▶ [About this exercise]: Having located "This screenshot has height=1037, width=903." in the records below, repeat exactly the line it is on and all subsequent lines, ending with the last.

== Segment start ==

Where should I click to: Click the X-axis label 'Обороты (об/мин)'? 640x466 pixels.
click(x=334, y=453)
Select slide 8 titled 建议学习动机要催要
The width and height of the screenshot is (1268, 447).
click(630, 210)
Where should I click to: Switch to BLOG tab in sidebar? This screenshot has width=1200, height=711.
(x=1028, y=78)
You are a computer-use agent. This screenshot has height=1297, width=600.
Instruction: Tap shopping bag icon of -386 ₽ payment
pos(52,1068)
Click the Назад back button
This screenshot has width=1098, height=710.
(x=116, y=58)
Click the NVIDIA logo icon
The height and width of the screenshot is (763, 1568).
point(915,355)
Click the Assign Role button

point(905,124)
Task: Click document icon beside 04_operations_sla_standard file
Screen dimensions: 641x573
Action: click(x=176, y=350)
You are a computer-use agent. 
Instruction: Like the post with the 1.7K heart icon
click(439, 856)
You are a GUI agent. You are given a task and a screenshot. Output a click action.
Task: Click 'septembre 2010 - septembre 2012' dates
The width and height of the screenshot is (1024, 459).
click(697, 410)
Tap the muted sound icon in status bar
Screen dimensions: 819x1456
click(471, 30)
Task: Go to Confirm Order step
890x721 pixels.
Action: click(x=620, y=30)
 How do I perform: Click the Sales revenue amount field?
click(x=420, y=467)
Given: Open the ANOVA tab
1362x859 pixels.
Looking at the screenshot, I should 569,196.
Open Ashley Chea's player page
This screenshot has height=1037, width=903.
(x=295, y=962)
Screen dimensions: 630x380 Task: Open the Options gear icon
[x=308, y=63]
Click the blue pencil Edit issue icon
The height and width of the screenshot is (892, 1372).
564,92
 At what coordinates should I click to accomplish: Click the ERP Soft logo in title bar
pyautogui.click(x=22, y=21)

== Segment end ==

▶ [Answer to the exercise]:
This screenshot has height=1037, width=903.
(x=295, y=962)
Screen dimensions: 630x380 Task: Open the Options gear icon
[x=308, y=63]
Click the blue pencil Edit issue icon
The height and width of the screenshot is (892, 1372).
564,92
 At what coordinates should I click to accomplish: Click the ERP Soft logo in title bar
pyautogui.click(x=22, y=21)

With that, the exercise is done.